- [TRECHO SELECIONADO]
A ESTRATÉGIA POLÍTICO-SOCIAL DO NEOLIBERALISMO
Excretos do livro "TORNAR POSSÍVEL O IMPOSSÍVEL - A ESQUERDA NO LIMIAR DO SÉCULO XXI", de Marta Harnecker*
O fracasso do socialismo real, o esgotamento do modelo do Estado benfeitor e a constatação das potencialidades que ainda tinha o capitalismo, a empresa privada e o mercado para promover o crescimento econômico, explicam porque o neoliberalismo se tenha convertido no modelo hegemônico em escala mundial. Este projeto essencialmente conservador e reacionário, que busca defender e fomentar os privilégios de uma ínfima minoria em escala mundial, trata de convencer o mundo de que não há outra alternativa que este modelo onde o mercado, e não o Estado, é que deverá corrigir as inclemências e as disfunções do capitalismo, estimulando e dinamizando as empresas e conduzindo-as a uma permanente e benéfica modernização.
DESTRUIR AS CONQUISTAS DOS TRABALHADORES O neoliberalismo se propõe destruir as conquistas dos trabalhadores: estabilidade no trabalho, salários que permitam condições de vida adequadas, segurança social, etc., e golpear suas organizações de classe, para eliminar toda resistência ao livre jogo do mercado. Advoga por um Estado mínimo, embora este só seja mínimo para defender os interesses dos trabalhadores, porque se requer um Estado forte para ir enfraquecendo a classe trabalhadora e o movimento popular e ir eliminando suas conquistas sociais, criando assim as condições políticas que requer para seu funcionamento econômico.

- [EXERCÍCIOS]
(a) Segundo o texto sobre o neoliberalismo, quem deverá corrigir as inclemências e as disfunções do capitalismo nesse modelo?
(b) Por favor, reescreva a parte do texto sobre o neoliberalismo começando em "A ESTRATÉGIA POLÍTICO-SOCIAL" e terminando em "e benéfica modernização.", trocando "capitalismo" por "sistema capitalista".

- [DADOS REGISTRADOS]
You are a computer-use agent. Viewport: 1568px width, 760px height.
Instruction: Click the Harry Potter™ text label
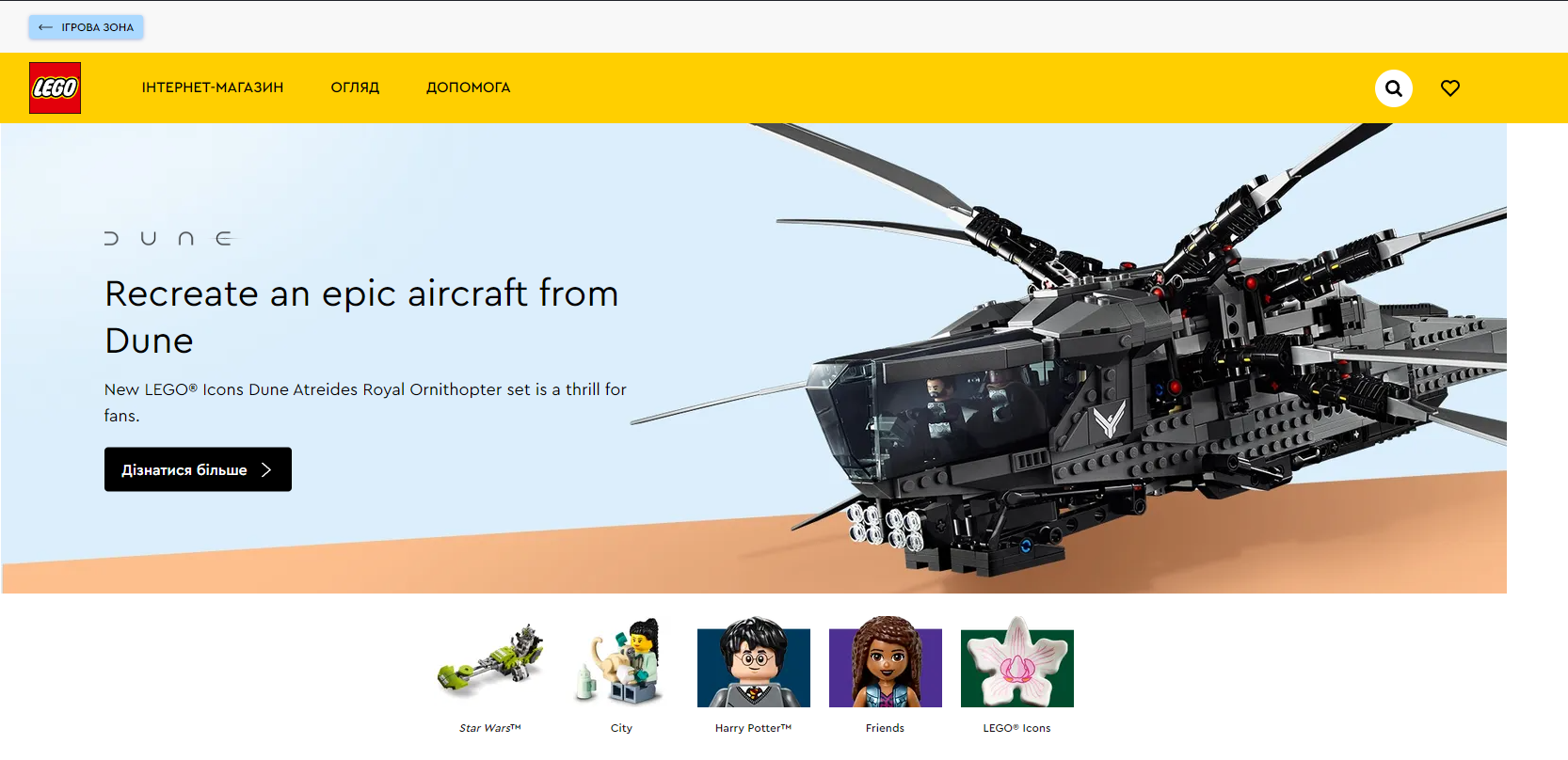(x=753, y=728)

- [RESPOSTAS]
(a) O mercado, e não o Estado.

(b)
A ESTRATÉGIA POLÍTICO-SOCIAL DO NEOLIBERALISMO
Excretos do livro "TORNAR POSSÍVEL O IMPOSSÍVEL - A ESQUERDA NO LIMIAR DO SÉCULO XXI", de Marta Harnecker*
O fracasso do socialismo real, o esgotamento do modelo do Estado benfeitor e a constatação das potencialidades que ainda tinha o sistema capitalista, a empresa privada e o mercado para promover o crescimento econômico, explicam porque o neoliberalismo se tenha convertido no modelo hegemônico em escala mundial. Este projeto essencialmente conservador e reacionário, que busca defender e fomentar os privilégios de uma ínfima minoria em escala mundial, trata de convencer o mundo de que não há outra alternativa que este modelo onde o mercado, e não o Estado, é que deverá corrigir as inclemências e as disfunções do sistema capitalista, estimulando e dinamizando as empresas e conduzindo-as a uma permanente e benéfica modernização.